What is being asked:
Word for word, reproduce every line of the data below.

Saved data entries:
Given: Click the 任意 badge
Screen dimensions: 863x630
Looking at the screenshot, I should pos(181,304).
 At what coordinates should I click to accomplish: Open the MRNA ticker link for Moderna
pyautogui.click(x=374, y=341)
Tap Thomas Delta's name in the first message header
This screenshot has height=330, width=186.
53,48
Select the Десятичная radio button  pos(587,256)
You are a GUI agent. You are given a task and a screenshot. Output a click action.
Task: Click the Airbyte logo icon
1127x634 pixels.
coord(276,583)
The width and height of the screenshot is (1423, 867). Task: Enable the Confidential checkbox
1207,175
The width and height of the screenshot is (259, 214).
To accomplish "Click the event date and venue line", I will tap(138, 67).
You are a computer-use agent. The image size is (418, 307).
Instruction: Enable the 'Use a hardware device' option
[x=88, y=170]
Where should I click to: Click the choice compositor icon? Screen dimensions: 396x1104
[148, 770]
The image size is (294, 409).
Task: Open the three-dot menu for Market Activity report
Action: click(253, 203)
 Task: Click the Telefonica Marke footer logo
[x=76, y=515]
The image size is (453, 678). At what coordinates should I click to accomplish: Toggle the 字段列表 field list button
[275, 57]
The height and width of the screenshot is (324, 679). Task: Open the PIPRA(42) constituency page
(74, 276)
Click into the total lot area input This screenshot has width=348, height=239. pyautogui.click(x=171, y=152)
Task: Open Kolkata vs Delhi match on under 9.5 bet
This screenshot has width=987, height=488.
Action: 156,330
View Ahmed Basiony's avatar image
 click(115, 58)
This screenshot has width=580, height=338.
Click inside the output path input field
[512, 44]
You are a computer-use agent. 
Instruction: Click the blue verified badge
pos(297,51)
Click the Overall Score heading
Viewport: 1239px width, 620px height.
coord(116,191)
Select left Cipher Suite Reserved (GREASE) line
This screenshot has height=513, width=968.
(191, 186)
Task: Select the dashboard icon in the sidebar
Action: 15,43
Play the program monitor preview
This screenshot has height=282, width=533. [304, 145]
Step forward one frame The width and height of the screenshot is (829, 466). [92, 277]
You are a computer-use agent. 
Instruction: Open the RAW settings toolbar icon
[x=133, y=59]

Reply to the task:
Given: Click the 任意 badge
Screen dimensions: 863x630
Looking at the screenshot, I should pos(181,304).
 At what coordinates should I click to accomplish: Open the MRNA ticker link for Moderna
pyautogui.click(x=374, y=341)
Tap Thomas Delta's name in the first message header
This screenshot has height=330, width=186.
53,48
Select the Десятичная radio button  pos(587,256)
You are a GUI agent. You are given a task and a screenshot. Output a click action.
Task: Click the Airbyte logo icon
1127x634 pixels.
coord(276,583)
The width and height of the screenshot is (1423, 867). Task: Enable the Confidential checkbox
1207,175
The width and height of the screenshot is (259, 214).
To accomplish "Click the event date and venue line", I will tap(138, 67).
You are a computer-use agent. The image size is (418, 307).
Instruction: Enable the 'Use a hardware device' option
[x=88, y=170]
Where should I click to: Click the choice compositor icon? Screen dimensions: 396x1104
[148, 770]
The image size is (294, 409).
Task: Open the three-dot menu for Market Activity report
Action: click(253, 203)
 Task: Click the Telefonica Marke footer logo
[x=76, y=515]
The image size is (453, 678). At what coordinates should I click to accomplish: Toggle the 字段列表 field list button
[275, 57]
The height and width of the screenshot is (324, 679). Task: Open the PIPRA(42) constituency page
(74, 276)
Click into the total lot area input This screenshot has width=348, height=239. pyautogui.click(x=171, y=152)
Task: Open Kolkata vs Delhi match on under 9.5 bet
This screenshot has width=987, height=488.
Action: 156,330
View Ahmed Basiony's avatar image
 click(115, 58)
This screenshot has width=580, height=338.
Click inside the output path input field
[512, 44]
You are a computer-use agent. 
Instruction: Click the blue verified badge
pos(297,51)
Click the Overall Score heading
Viewport: 1239px width, 620px height.
coord(116,191)
Select left Cipher Suite Reserved (GREASE) line
This screenshot has height=513, width=968.
(191, 186)
Task: Select the dashboard icon in the sidebar
Action: 15,43
Play the program monitor preview
This screenshot has height=282, width=533. [304, 145]
Step forward one frame The width and height of the screenshot is (829, 466). [92, 277]
You are a computer-use agent. 
Instruction: Open the RAW settings toolbar icon
[x=133, y=59]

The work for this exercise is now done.